* [DATA SUPPLIED]:
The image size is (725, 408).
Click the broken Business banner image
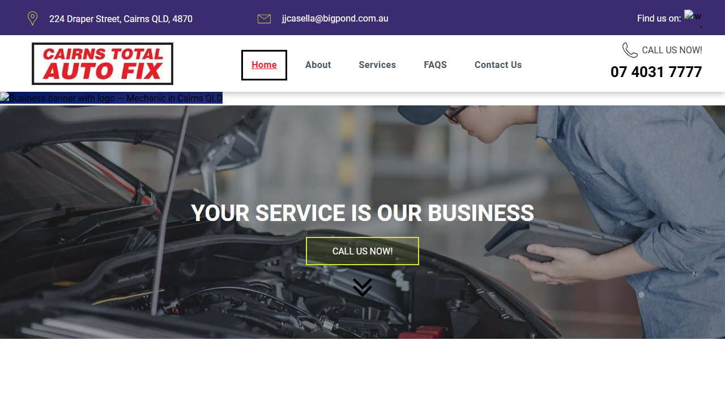coord(111,98)
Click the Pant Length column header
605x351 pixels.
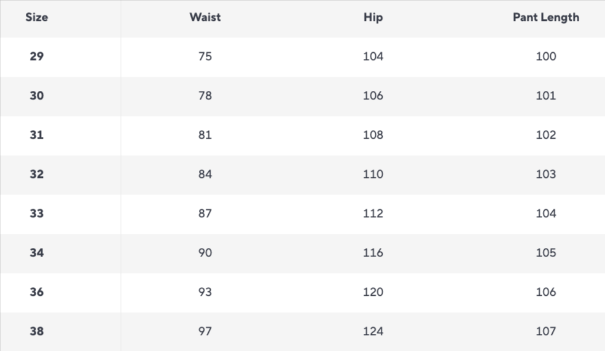(x=545, y=17)
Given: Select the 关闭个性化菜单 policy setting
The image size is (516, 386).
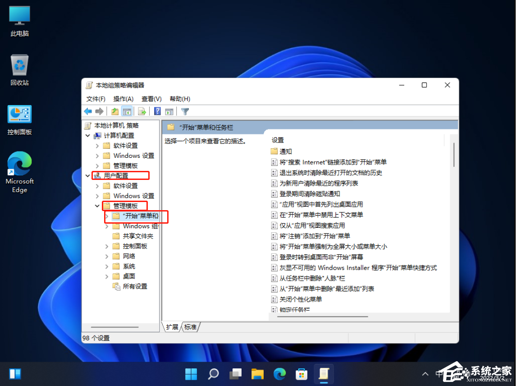Looking at the screenshot, I should (x=298, y=299).
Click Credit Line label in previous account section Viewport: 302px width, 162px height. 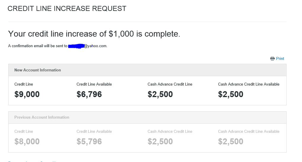(24, 131)
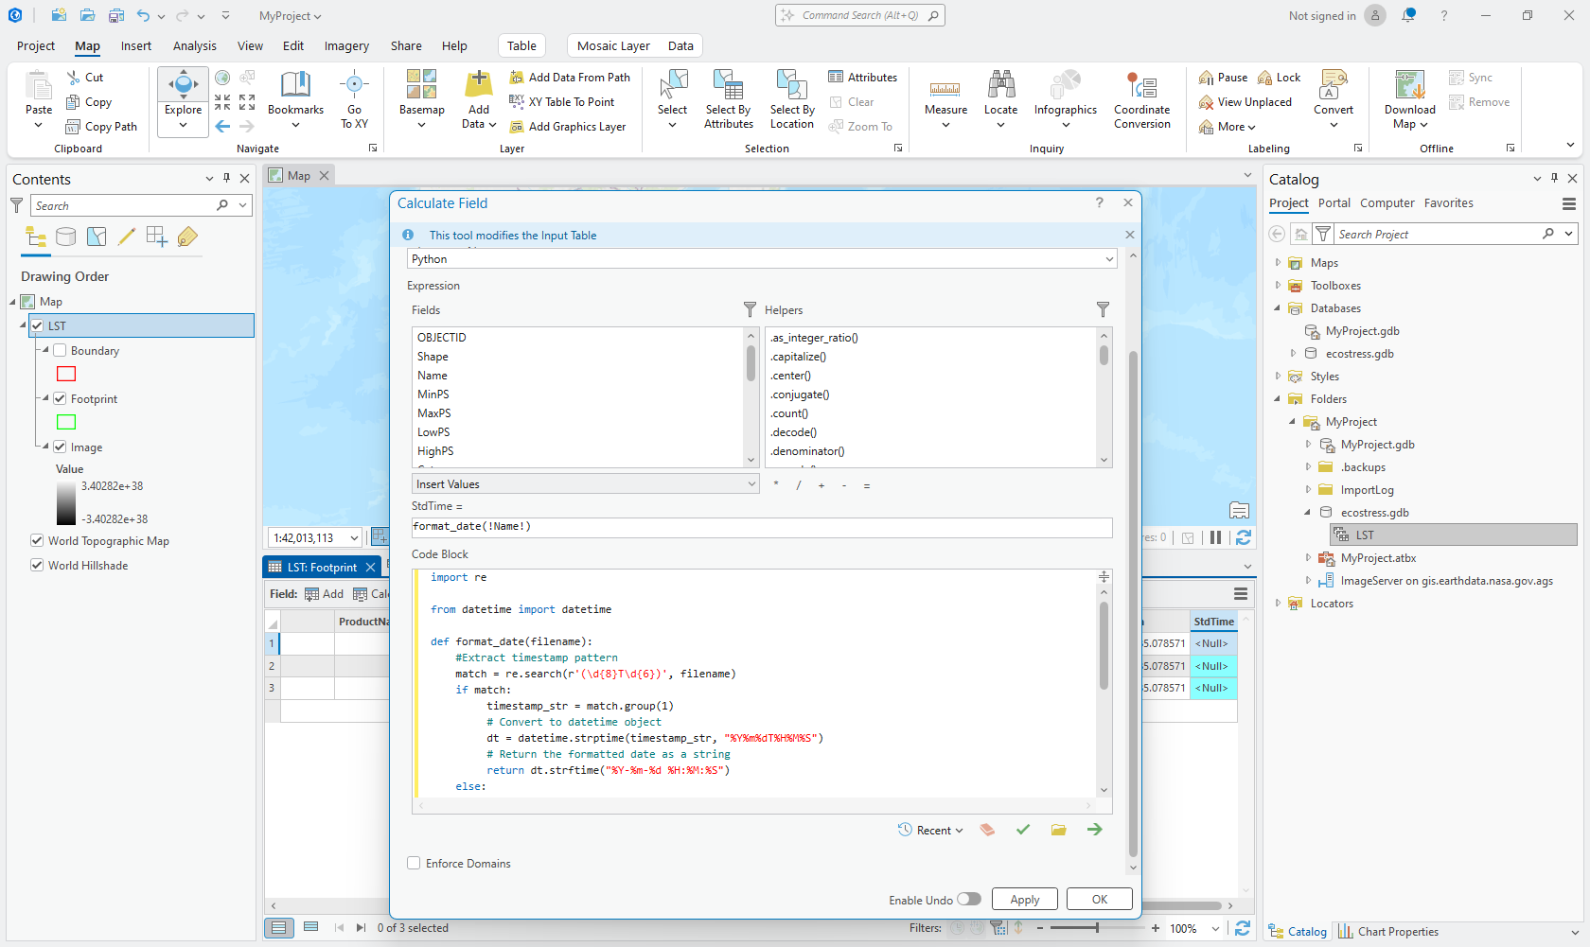Click the Coordinate Conversion icon
This screenshot has width=1590, height=947.
(1141, 87)
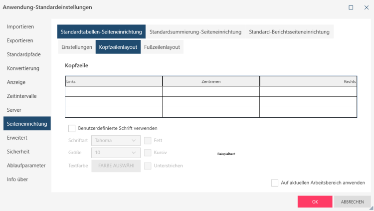This screenshot has height=211, width=374.
Task: Open the Standard-Berichtsseiteneinrichtung tab
Action: (289, 32)
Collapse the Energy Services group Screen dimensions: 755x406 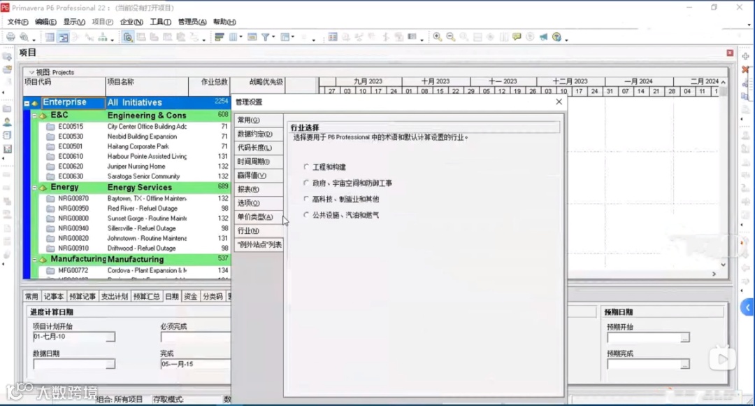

* [PROBLEM]: Repeat only the lines from the beginning of the material through the line containing "Given: Select the 关闭个性化菜单 policy setting", both ends kept, leaving pictures out.

* [TASK SOLUTION]:
The image size is (725, 408).
Click the broken Business banner image
coord(111,98)
Click the Pant Length column header
605x351 pixels.
(x=545, y=17)
Given: Select the 关闭个性化菜单 policy setting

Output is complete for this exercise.